Myth: Dieting is normal for athletes.
Fact: While dieting is, unfortunately, very prevalent among athletes, it is dangerous and has long-term health consequences. 25% of those who diet develop eating disorders, which are the most deadly psychiatric disorders. Eating disorders have severe physical and psychological effects, taking a toll on an athlete's overall well-being and athletic performance. Athletics should not be done at the expense of one's health, and sports culture needs to change to protect the next generation of athletes.
Action step: Like the previous action step, respectfully call out dieting or diet talk and present your evidence. While it can be frustrating, remember that most people don't understand the consequences of dieting. It is difficult to challenge core beliefs, so coming to terms with dieting dangers takes time.
Our next blog post will go in-depth about our current sports culture's toxicity and what needs to change to address the issue of eating disorders. In the meantime, I encourage you to take a step to support someone who is struggling. Whether that is sharing this or the previous blog post or starting a conversation, you never know who it may help. Stay safe, and I hope you all have a beautiful rest of your day!

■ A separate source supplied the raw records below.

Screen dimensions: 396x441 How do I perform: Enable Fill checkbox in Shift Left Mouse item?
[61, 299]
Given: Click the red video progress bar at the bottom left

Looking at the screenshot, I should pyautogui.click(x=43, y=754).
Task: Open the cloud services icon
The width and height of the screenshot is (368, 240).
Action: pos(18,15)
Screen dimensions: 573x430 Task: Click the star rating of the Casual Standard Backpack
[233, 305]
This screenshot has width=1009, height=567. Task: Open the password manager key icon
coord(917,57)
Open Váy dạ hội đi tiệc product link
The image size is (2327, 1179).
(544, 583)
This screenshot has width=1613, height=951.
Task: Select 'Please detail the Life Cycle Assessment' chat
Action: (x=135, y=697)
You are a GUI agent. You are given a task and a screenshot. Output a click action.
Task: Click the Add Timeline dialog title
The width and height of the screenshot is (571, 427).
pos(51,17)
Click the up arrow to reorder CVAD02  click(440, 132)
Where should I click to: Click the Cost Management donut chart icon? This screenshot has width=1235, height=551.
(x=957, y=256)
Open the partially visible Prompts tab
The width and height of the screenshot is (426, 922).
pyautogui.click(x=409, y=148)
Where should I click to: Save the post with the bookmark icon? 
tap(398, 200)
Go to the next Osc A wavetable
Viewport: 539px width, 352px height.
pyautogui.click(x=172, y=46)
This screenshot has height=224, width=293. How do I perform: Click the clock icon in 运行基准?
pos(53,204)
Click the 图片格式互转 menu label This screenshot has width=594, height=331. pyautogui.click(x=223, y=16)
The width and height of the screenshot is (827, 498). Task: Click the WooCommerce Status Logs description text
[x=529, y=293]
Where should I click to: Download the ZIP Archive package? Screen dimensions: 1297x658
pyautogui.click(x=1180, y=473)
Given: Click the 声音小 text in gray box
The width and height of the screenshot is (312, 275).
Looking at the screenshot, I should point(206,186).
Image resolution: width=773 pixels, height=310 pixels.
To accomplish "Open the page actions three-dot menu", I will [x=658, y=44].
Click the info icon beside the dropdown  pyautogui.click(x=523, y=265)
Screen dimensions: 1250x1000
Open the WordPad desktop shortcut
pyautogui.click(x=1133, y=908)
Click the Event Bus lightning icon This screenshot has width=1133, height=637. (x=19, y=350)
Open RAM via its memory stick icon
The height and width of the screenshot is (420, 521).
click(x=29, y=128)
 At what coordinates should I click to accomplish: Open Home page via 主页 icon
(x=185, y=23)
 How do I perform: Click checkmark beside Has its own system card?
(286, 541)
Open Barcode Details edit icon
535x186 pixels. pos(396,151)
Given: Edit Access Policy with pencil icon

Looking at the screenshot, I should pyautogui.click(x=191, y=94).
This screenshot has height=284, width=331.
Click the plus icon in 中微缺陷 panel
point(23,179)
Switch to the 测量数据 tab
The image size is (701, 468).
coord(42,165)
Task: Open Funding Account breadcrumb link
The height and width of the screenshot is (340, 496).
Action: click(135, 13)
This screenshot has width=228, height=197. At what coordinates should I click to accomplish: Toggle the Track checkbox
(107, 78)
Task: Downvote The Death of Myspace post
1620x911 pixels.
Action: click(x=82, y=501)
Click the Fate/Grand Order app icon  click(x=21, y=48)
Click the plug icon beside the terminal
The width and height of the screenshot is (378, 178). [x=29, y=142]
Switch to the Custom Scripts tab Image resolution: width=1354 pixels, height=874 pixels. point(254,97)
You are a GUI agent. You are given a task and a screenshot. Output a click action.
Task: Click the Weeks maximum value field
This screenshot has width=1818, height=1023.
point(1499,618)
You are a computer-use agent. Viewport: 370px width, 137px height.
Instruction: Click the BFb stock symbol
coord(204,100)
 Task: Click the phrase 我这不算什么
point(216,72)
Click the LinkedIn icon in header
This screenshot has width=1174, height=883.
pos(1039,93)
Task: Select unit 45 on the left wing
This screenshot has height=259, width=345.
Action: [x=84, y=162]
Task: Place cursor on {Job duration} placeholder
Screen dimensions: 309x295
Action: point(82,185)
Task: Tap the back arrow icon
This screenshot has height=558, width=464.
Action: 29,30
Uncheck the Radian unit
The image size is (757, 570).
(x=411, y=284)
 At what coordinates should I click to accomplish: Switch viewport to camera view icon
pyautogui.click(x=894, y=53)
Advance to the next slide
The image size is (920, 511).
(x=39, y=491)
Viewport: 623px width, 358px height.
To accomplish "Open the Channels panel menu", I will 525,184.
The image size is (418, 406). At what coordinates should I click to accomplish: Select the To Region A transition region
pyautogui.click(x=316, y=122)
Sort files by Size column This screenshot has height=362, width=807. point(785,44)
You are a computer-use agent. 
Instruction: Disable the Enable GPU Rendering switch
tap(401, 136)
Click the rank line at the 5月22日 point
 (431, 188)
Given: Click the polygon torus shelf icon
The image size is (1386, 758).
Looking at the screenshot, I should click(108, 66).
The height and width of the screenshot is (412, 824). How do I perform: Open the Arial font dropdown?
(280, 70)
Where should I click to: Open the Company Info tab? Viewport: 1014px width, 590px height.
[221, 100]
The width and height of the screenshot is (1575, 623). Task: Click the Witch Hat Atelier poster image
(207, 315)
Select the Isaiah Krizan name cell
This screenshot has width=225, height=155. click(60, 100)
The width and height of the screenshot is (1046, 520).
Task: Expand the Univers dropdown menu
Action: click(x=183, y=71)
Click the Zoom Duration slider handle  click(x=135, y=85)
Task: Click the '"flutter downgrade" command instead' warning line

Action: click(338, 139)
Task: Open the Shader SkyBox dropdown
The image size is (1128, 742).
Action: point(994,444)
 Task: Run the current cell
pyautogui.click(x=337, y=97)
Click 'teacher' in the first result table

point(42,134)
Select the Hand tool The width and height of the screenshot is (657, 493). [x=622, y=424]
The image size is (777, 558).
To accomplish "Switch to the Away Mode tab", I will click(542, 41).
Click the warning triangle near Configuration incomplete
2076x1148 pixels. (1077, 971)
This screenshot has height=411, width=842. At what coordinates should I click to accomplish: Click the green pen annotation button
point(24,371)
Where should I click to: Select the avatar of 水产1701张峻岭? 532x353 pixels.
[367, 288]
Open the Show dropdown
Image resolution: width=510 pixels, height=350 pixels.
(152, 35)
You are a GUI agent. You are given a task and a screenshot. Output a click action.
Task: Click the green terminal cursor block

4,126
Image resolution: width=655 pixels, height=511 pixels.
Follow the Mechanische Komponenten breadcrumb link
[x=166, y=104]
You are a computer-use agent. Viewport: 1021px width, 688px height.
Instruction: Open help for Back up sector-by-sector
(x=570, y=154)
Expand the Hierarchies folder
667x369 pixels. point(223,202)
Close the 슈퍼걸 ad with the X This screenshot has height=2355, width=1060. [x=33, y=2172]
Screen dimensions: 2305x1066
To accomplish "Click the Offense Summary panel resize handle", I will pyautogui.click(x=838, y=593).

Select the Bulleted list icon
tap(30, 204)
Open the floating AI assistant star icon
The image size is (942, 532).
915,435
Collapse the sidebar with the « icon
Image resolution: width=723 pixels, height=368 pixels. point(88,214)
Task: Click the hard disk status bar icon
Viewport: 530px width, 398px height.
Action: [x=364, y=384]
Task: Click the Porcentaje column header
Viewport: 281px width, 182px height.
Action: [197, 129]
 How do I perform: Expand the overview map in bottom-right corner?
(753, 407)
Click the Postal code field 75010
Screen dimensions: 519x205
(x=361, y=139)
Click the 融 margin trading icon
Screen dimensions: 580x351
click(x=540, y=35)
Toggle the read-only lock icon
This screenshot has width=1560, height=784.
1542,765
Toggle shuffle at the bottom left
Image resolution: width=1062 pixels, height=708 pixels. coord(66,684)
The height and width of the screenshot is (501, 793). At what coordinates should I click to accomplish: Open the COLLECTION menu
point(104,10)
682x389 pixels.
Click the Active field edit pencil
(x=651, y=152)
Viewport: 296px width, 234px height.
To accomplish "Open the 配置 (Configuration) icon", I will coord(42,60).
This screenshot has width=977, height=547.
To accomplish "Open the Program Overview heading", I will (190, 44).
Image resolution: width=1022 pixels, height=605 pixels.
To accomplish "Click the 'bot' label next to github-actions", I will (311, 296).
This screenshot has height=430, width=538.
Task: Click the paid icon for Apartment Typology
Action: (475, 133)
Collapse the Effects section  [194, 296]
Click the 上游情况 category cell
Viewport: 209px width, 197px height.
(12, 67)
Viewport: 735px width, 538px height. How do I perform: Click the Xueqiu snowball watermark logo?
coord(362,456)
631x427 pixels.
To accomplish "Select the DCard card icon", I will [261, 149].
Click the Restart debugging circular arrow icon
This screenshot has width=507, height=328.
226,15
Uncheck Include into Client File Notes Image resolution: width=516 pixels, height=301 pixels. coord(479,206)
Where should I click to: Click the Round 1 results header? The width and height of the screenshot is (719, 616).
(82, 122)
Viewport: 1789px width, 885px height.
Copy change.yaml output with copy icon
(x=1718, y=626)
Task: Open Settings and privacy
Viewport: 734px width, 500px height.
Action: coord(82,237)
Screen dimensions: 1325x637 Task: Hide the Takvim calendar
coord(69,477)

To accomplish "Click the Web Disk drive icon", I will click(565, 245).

(1) "People of Color and Eating Disorders." National Eating Disorders Association,
9 Aug. 2020.
(2) "Queer and Hungry: Eating Disorders in the LGBTQ+ Community." Mirror-Mirror,
Mirror-Mirror.org, 2018, mirror-mirror.org/facts-staticstics/
queer-and-hungry-eating-disorders-in-the-lgbtq-community. Accessed 9 Aug.
(3) University of California - San Francisco. "Anorexia nervosa comes in all sizes,
including plus size: Higher BMI does not guard against dangerous heart
risks." ScienceDaily, 6 Nov. 2019, www.sciencedaily.com/releases/2019/11/
191106130340.htm. Accessed 9 Aug. 2020.